§ **What is being asked**
When the line containing "Ingrid (316, 1757)" is reached, begin transcribing. Continue exactly through the final line of the listing, and return nothing else.

§ **Raw data**
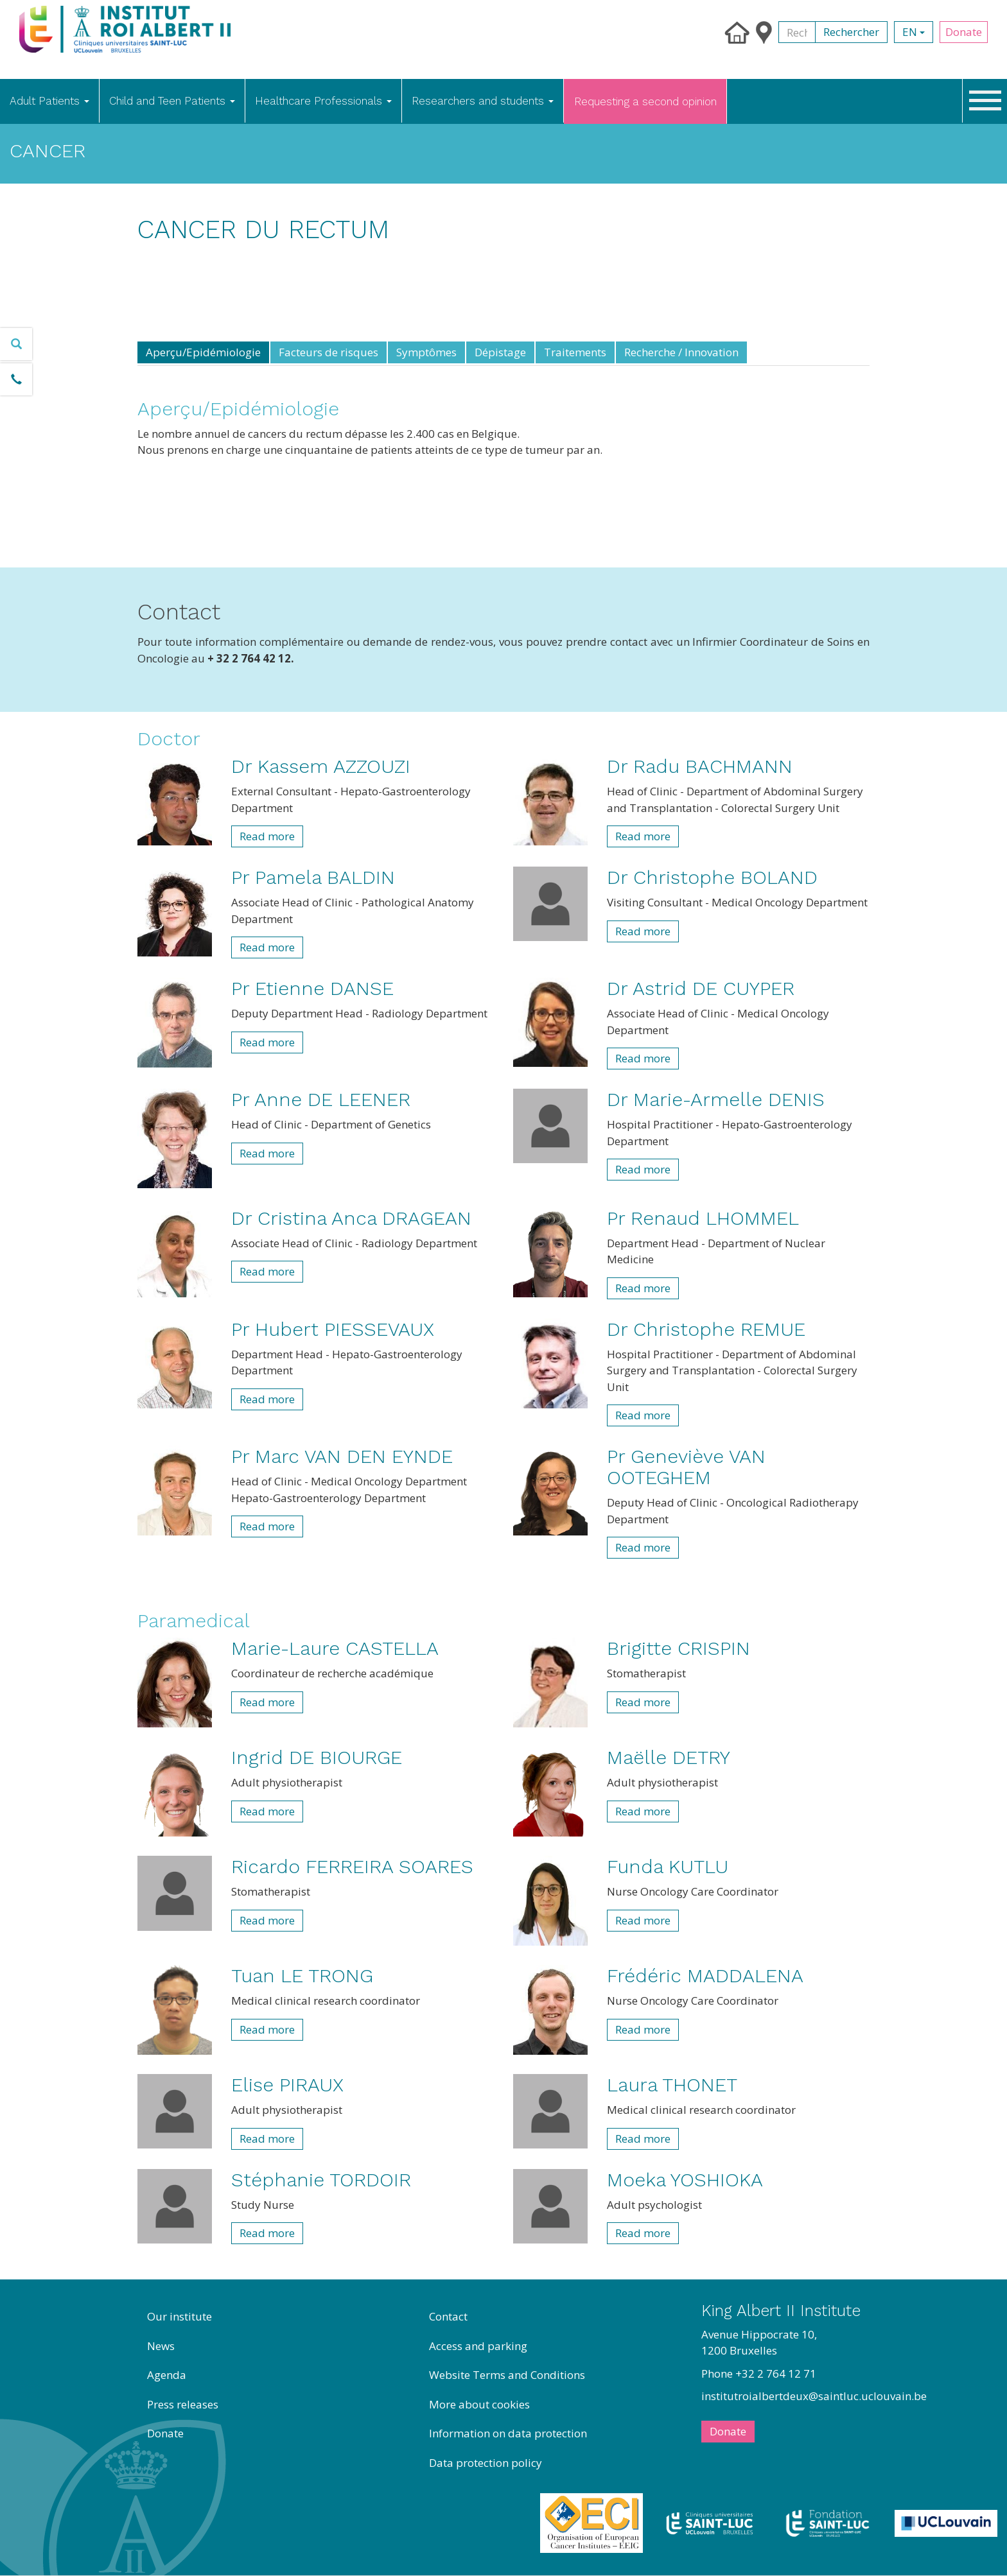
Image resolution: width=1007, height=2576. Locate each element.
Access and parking (478, 2345)
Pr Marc (342, 1456)
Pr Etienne (312, 988)
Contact (448, 2316)
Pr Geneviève (686, 1467)
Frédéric (705, 1975)
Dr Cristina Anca (351, 1218)
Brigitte (678, 1648)
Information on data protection (508, 2433)
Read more (267, 836)
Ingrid (316, 1757)
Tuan (302, 1975)
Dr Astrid (700, 988)
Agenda (166, 2374)
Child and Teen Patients (172, 100)
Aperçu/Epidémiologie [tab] (203, 352)
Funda (667, 1866)
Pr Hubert (332, 1329)
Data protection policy (485, 2462)
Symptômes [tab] (426, 352)
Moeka (685, 2179)
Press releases (182, 2404)
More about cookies (479, 2404)
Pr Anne (320, 1099)
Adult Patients (49, 100)
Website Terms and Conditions (507, 2374)
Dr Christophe (712, 877)
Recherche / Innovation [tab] (681, 352)
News (161, 2345)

§ **The completed task**
Ingrid (316, 1757)
Tuan (302, 1975)
Dr Astrid (700, 988)
Agenda (166, 2374)
Child and Teen Patients (172, 100)
Aperçu/Epidémiologie [tab] (203, 352)
Funda (667, 1866)
Pr Hubert (332, 1329)
Data protection policy (485, 2462)
Symptômes [tab] (426, 352)
Moeka (685, 2179)
Press releases (182, 2404)
More about cookies (479, 2404)
Pr Anne (320, 1099)
Adult Patients (49, 100)
Website Terms and Conditions (507, 2374)
Dr Christophe (712, 877)
Recherche / Innovation [tab] (681, 352)
News (161, 2345)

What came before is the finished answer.